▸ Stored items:
——————
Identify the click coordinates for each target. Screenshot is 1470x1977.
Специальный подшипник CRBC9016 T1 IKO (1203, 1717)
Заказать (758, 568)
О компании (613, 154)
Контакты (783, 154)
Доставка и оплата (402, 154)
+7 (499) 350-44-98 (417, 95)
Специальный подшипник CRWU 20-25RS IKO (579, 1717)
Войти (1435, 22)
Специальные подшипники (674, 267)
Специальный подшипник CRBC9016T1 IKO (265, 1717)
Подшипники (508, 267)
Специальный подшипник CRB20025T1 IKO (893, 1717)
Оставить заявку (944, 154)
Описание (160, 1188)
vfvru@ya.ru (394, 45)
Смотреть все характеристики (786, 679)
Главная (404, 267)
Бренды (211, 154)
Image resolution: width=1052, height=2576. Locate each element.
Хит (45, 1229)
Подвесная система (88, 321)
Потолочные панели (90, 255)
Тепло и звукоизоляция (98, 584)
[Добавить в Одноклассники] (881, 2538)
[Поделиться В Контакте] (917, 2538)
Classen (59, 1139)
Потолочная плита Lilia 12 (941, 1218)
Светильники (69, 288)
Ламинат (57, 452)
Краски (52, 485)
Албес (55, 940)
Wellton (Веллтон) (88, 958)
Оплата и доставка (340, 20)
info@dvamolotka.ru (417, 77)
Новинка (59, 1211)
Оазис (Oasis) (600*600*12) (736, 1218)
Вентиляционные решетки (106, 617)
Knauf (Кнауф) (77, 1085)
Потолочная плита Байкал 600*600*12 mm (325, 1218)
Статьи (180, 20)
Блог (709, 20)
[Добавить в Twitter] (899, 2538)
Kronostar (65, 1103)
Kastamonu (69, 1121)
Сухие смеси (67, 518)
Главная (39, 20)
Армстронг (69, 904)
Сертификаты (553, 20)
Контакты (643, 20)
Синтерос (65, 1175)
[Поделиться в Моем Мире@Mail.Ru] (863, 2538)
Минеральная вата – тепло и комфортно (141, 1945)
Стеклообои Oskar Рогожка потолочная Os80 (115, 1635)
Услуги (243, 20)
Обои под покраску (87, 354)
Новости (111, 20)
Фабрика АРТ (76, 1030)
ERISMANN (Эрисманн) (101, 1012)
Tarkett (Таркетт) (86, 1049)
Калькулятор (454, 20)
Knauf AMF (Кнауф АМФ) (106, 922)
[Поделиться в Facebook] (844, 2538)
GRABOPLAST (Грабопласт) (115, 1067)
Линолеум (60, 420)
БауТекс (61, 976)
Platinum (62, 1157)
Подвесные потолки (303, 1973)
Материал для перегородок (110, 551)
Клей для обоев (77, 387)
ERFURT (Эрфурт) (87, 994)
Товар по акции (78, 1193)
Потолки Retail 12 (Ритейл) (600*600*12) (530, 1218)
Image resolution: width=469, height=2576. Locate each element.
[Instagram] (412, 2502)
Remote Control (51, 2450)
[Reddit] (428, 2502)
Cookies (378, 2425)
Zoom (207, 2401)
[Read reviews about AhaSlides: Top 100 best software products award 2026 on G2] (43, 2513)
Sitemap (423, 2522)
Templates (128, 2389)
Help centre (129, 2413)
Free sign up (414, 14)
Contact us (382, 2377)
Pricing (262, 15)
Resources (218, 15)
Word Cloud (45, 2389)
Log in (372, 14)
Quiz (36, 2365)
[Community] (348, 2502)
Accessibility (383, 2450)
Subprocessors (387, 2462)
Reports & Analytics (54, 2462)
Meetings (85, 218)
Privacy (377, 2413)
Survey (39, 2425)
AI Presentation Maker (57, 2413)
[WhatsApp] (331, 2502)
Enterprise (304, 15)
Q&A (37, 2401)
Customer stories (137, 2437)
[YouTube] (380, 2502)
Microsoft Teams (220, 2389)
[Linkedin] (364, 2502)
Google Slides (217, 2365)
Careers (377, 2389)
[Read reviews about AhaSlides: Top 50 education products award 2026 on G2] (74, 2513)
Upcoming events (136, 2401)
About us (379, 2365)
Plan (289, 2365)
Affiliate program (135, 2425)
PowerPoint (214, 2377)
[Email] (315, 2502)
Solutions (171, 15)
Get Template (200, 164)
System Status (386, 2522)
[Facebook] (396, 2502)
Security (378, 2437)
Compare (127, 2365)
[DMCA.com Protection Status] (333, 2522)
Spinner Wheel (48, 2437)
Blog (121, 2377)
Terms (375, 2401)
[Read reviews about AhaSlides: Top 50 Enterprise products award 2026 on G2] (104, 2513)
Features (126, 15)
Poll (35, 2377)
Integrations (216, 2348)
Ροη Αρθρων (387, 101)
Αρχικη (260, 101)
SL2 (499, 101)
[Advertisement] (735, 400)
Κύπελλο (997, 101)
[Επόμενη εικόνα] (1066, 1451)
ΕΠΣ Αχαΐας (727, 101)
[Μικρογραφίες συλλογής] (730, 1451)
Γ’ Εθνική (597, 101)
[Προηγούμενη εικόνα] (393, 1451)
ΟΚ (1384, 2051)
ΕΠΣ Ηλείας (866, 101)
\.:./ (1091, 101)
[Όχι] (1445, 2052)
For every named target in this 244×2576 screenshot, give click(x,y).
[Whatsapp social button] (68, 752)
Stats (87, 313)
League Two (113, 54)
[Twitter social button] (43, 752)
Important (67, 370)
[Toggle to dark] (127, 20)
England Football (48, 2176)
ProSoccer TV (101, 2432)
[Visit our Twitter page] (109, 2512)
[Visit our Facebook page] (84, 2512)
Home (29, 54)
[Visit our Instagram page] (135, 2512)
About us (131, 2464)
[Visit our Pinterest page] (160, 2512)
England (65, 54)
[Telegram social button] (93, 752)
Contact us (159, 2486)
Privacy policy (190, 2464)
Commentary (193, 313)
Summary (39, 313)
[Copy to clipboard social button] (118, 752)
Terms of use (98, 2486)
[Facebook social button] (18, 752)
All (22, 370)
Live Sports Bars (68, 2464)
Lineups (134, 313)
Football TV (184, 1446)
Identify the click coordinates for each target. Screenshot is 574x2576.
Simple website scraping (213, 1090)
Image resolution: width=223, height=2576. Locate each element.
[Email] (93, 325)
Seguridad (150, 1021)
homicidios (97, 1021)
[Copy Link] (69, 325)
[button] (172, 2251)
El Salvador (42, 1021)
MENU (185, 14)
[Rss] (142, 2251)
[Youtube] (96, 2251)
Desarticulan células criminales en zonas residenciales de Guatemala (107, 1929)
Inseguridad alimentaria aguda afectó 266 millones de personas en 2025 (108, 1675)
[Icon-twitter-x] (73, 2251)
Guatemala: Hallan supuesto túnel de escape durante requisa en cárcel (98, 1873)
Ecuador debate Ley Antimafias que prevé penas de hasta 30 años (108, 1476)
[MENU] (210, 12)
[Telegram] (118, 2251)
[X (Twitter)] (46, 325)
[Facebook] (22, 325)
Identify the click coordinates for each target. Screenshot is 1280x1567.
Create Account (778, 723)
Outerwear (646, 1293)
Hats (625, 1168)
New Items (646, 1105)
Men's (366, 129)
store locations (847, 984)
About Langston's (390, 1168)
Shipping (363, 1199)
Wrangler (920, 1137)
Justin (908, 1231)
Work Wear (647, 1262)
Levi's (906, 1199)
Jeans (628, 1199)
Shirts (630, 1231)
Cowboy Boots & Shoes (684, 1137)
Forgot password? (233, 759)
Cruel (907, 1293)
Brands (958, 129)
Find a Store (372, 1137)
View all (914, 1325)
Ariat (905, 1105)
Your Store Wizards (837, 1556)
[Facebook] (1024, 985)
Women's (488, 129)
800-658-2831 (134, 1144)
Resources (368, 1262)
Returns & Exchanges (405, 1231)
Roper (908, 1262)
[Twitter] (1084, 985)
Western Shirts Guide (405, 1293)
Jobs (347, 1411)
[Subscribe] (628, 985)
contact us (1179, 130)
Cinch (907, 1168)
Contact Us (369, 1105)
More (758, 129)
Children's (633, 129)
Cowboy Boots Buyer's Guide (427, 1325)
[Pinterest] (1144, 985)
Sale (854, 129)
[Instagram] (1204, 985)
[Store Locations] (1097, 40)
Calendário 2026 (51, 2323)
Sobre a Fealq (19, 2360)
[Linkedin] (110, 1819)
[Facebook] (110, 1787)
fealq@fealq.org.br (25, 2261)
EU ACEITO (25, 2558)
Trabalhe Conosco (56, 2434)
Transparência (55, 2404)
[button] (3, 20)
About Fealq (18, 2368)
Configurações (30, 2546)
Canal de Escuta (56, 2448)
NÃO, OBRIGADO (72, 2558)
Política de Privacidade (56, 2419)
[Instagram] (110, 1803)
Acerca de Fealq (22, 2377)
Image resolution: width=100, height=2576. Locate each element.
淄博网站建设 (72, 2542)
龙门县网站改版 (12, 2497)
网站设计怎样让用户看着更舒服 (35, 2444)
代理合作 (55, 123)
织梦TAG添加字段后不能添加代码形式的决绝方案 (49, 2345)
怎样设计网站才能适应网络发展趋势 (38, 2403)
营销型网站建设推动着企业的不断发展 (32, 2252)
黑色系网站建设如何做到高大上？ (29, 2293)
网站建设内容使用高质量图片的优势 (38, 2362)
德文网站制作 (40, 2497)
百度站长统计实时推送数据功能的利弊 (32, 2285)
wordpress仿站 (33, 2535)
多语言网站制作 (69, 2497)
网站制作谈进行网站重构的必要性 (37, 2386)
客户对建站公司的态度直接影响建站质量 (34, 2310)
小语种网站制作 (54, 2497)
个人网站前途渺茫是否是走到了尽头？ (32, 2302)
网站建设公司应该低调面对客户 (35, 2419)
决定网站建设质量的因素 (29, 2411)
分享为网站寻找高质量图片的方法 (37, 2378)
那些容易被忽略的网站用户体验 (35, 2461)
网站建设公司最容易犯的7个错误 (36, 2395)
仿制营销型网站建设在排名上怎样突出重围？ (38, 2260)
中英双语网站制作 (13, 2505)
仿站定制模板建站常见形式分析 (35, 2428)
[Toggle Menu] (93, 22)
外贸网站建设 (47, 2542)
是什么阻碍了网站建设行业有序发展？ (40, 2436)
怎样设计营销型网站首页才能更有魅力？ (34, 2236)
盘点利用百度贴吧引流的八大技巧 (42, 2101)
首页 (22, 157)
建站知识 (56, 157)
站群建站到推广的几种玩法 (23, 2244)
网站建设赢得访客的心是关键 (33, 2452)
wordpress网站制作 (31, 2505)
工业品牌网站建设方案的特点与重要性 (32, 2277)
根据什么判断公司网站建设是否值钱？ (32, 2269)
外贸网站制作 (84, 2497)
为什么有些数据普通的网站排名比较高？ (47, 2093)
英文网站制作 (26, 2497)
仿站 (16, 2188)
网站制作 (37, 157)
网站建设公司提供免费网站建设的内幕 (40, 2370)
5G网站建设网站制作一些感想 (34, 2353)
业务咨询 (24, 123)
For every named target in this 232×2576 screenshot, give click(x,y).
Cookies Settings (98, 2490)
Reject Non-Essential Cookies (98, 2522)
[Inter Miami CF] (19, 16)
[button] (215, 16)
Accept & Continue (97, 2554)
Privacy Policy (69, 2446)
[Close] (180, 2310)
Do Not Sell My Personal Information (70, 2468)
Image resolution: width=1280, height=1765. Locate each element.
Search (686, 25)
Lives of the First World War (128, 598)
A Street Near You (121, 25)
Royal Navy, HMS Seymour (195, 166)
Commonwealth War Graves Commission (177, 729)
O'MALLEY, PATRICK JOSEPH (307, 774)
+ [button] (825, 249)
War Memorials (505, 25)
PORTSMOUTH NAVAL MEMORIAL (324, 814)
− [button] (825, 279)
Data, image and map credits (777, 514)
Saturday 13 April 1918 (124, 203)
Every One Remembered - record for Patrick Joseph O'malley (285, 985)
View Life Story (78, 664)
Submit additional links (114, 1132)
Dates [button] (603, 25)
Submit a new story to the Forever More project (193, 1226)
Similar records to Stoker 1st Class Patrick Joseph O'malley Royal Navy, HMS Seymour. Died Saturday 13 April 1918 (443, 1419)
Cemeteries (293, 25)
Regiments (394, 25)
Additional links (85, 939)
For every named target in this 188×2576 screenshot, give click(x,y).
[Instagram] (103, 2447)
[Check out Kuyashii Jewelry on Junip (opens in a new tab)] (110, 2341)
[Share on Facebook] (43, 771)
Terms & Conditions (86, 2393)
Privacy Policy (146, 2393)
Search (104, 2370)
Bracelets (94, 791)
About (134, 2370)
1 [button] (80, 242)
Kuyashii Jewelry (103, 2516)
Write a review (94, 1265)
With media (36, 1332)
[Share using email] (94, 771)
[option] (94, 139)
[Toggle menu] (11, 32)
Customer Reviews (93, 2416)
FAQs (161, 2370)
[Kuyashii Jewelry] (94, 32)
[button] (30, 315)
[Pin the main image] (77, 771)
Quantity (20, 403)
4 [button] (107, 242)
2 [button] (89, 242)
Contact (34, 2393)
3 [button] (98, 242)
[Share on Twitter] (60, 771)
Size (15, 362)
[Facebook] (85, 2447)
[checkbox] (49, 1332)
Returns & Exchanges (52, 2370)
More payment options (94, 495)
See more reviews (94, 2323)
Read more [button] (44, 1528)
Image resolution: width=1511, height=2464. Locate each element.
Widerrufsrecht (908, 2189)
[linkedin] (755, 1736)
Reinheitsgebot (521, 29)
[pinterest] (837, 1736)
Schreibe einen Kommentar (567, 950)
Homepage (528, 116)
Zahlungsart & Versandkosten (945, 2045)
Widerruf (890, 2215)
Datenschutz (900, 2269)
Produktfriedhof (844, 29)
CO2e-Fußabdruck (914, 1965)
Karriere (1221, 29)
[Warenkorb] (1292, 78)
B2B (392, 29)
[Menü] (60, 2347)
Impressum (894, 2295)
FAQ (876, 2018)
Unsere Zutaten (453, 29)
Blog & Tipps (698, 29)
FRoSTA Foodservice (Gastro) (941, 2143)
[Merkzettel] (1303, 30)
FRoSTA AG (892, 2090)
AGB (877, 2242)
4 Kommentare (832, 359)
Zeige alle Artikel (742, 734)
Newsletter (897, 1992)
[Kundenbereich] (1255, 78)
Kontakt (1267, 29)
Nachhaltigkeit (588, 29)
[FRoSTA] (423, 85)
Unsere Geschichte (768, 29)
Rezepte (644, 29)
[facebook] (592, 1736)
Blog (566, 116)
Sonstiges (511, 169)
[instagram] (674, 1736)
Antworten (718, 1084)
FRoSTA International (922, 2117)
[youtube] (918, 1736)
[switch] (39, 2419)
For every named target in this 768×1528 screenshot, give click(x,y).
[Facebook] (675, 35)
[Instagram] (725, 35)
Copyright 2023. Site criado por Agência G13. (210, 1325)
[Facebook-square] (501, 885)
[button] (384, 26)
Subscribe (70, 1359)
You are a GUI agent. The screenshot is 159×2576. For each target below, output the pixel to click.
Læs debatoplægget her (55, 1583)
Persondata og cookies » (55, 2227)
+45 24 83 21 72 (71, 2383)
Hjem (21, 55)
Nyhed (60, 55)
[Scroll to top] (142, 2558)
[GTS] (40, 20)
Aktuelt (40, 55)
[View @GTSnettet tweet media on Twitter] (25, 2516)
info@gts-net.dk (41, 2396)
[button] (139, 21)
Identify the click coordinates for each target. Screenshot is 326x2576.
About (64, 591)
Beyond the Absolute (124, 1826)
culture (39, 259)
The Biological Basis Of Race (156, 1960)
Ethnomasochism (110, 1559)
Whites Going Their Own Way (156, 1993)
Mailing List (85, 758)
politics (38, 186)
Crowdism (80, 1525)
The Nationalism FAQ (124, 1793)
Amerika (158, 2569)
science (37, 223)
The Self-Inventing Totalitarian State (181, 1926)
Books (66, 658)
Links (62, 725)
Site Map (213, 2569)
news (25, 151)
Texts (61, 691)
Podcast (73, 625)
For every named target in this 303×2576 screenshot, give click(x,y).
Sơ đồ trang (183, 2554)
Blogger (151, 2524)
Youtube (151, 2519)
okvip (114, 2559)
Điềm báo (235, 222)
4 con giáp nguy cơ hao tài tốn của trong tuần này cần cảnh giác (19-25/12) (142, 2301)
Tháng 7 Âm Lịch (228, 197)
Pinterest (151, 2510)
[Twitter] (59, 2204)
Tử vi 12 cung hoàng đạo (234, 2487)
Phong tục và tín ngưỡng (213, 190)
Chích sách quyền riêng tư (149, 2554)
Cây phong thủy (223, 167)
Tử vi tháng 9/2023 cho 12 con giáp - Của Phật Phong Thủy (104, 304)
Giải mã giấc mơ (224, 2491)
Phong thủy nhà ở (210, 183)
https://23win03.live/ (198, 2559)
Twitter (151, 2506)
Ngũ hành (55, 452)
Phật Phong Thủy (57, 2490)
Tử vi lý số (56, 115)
——————
▸ WHAT THE EXERCISE ASKS: Look through the data above. Copy every line with the string "Share" in it.

▸ TASK OUTPUT:
[Share on Facebook] (43, 771)
[Share using email] (94, 771)
[Share on Twitter] (60, 771)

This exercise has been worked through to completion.